I create a hierarchy of subdirectories under etc/objects. Here's how mine looks:

[root@web etc]# pwd
/usr/local/nagios/etc
[root@web etc]# tree -d
.
`-- objects
|-- commands
|-- computers
| |-- linux
| `-- windows
|-- misc
`-- network
|-- firewalls
|-- links
|-- routers
`-- switches

11 directories


Generally speaking, I absolutely abuse Nagios 3's multiple inheritance.

I have a prototype for both of the "major" types: computers and network. There's a "computers.cfg" and a "network.cfg" that lives in the directory of the same name, and the only contents of that file is a host declaration:

define host {        use                     generic-host
        name                    computers
check_command check_ping!100.0,20%!500.0,60%
notification_options d,u,r,f,s
register 0
max_check_attempts 10
notification_interval 60
contact_groups it-admins
}

That's a good "general" for my install, and as all of these values can be overridden by more specific declarations later, hey, no worries.

Right now, there are a set of "group" config files and "service" config files in those directories as well.
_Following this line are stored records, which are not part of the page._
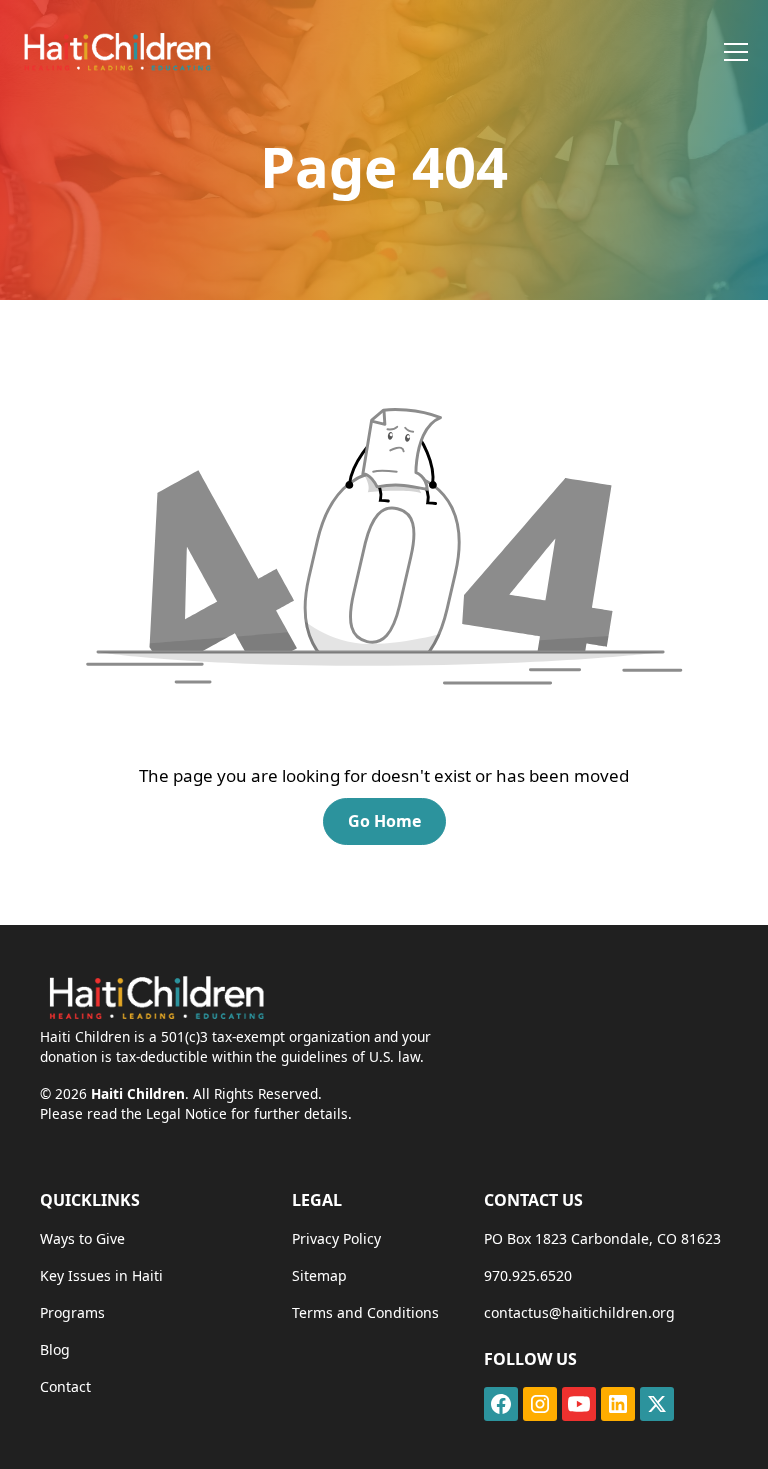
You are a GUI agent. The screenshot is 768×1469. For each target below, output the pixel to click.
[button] (732, 52)
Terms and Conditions (365, 1312)
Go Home (384, 821)
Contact (65, 1386)
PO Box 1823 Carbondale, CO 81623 (602, 1238)
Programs (72, 1312)
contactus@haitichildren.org (579, 1312)
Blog (55, 1349)
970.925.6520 (528, 1275)
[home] (116, 51)
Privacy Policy (336, 1238)
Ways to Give (82, 1238)
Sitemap (319, 1275)
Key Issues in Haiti (101, 1275)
I'm going to be moving them into their own subdirectories eventually, to be easier to manage and less cluttered, but the general organizational theme is that every group check should be self-contained.

In other words, if I've got a web group, then the web-group.cfg file contains the hostgroup declaration as well as any service declarations needed to make sure that those checks happen. Since many groups undoubtedly share the same checks, and you don't want to be changing 6 million pieces of code every time one of the low level commands change, the services can inherit their settings from a very "general" related service check down the config line.
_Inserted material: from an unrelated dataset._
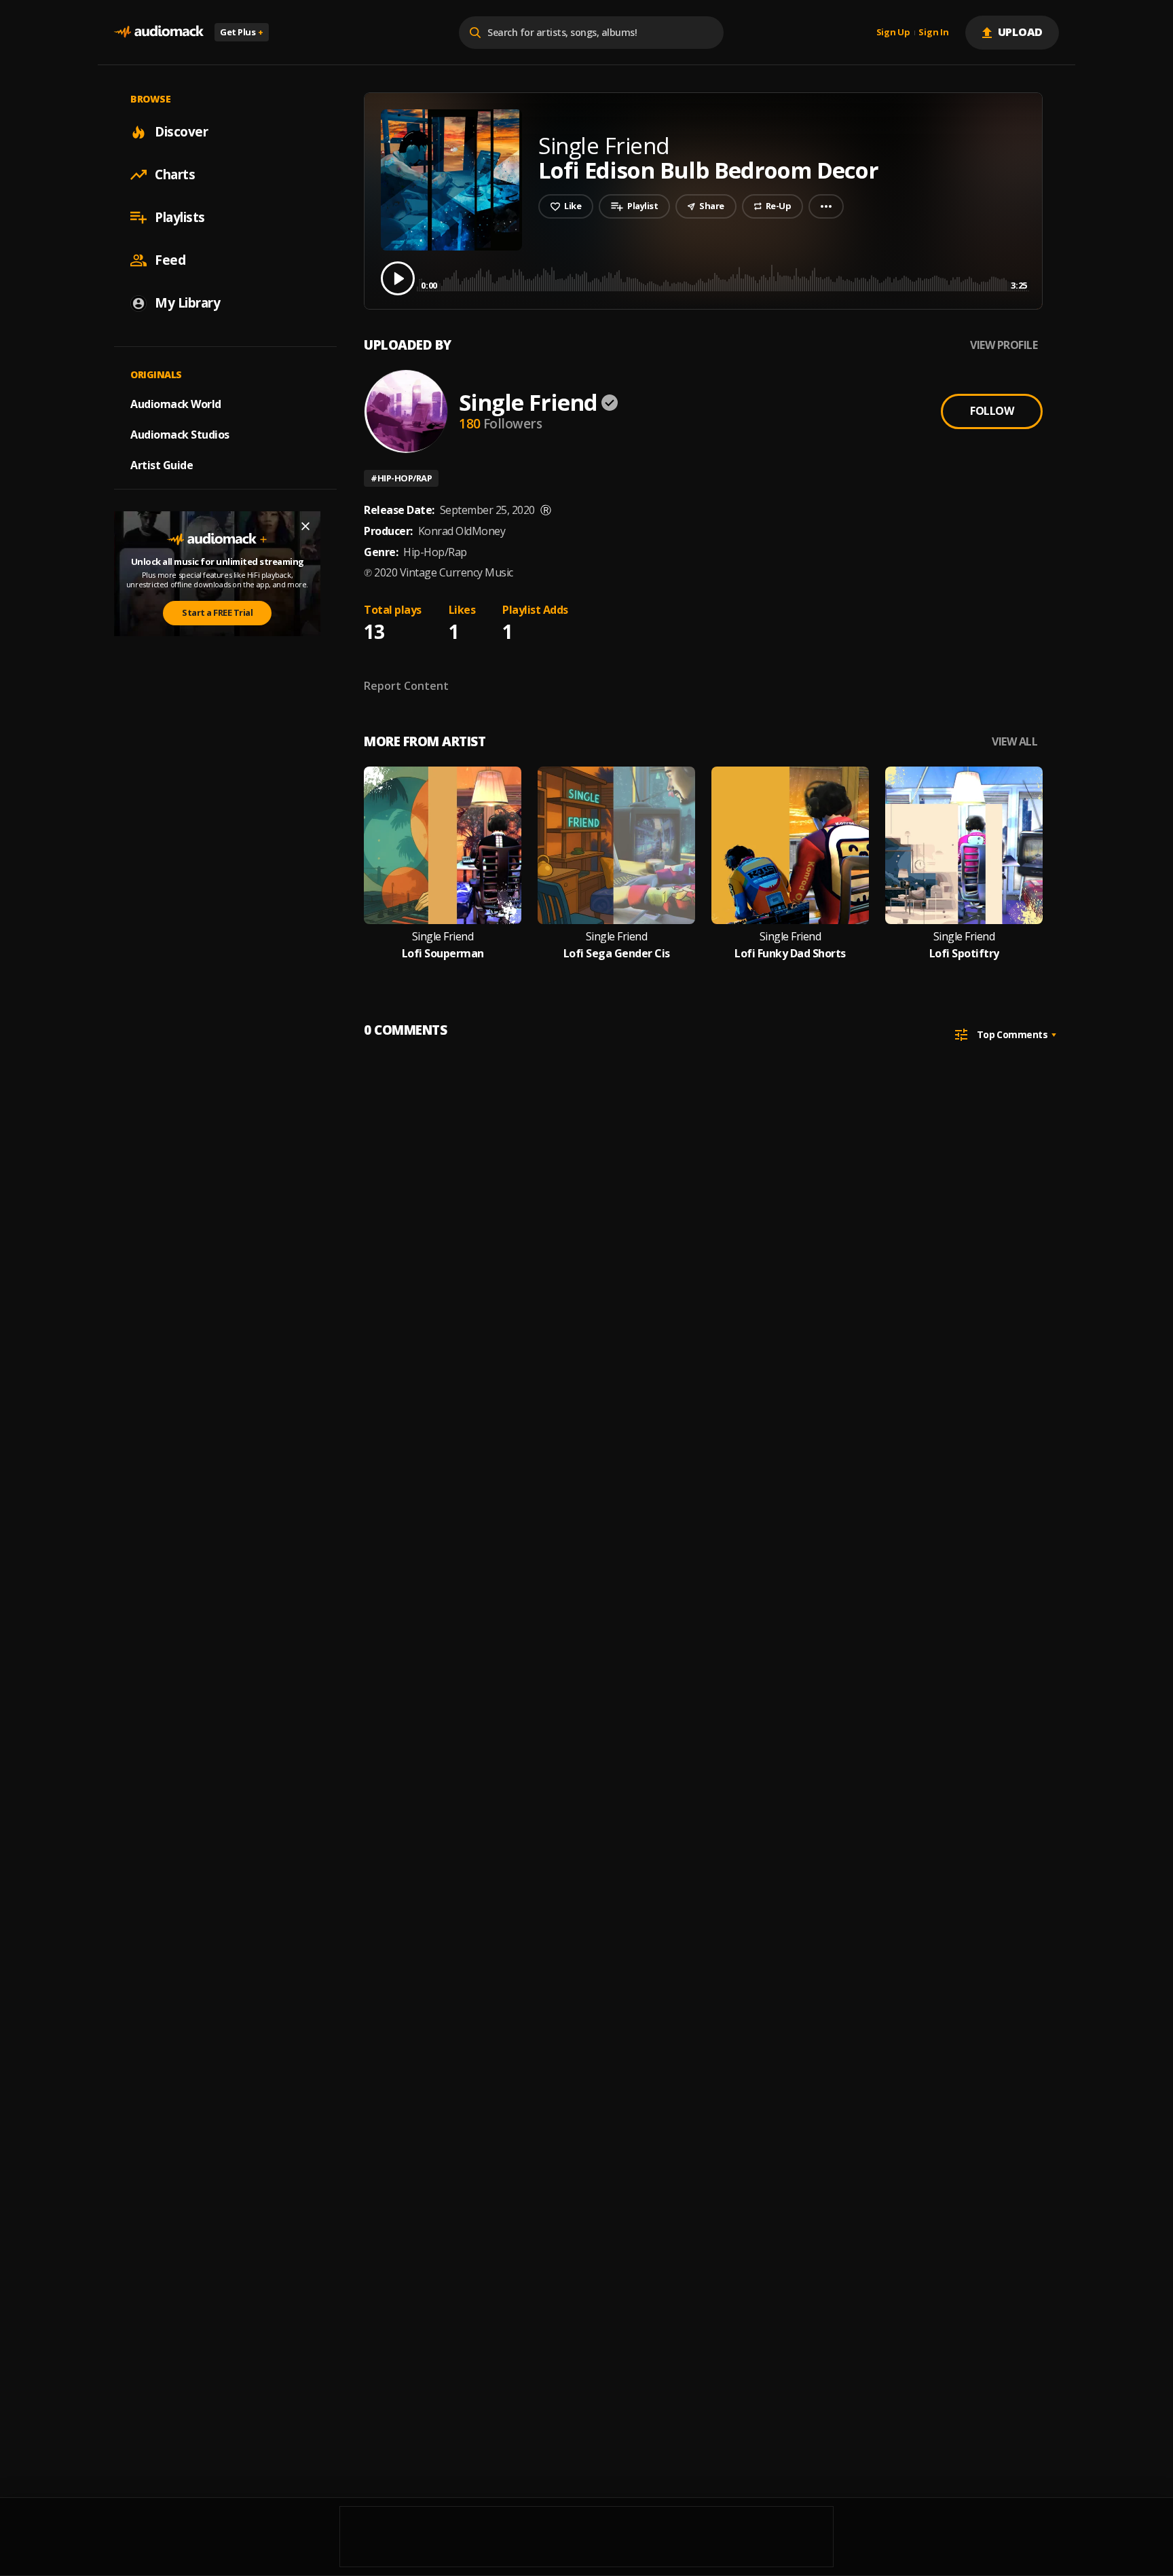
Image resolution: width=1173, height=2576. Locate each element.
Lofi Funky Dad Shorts (790, 953)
So for instance, my web servers need web checks, obviously. So do my application servers. So do my firewalls. And my load balancers. I don't want to maintain a full fledged service declaration set for each one of those (and I bet you don't either), but at the same time, all of those devices are administered by very different people in many cases. So in your group config, create a service declaration similar to this:

define service{
        use                     generic-http
hostgroup_name firewall-http
contact_groups firewall-admins
}

This allows you to have ultra-local service declarations in with your hostgroup declarations, and you have very finite control over any variables that need changed. Notice that I didn't specify the check_command, because the one specified in generic-http is perfectly acceptable. If the firewall web servers had some specialized requirement, I would specify the check_command in the service declaration, and then below the service declaration, I would create the check_command to be used. Ultra local, discrete units able to be administered in a much more efficient way than searching through commands.cfg to find the right check command.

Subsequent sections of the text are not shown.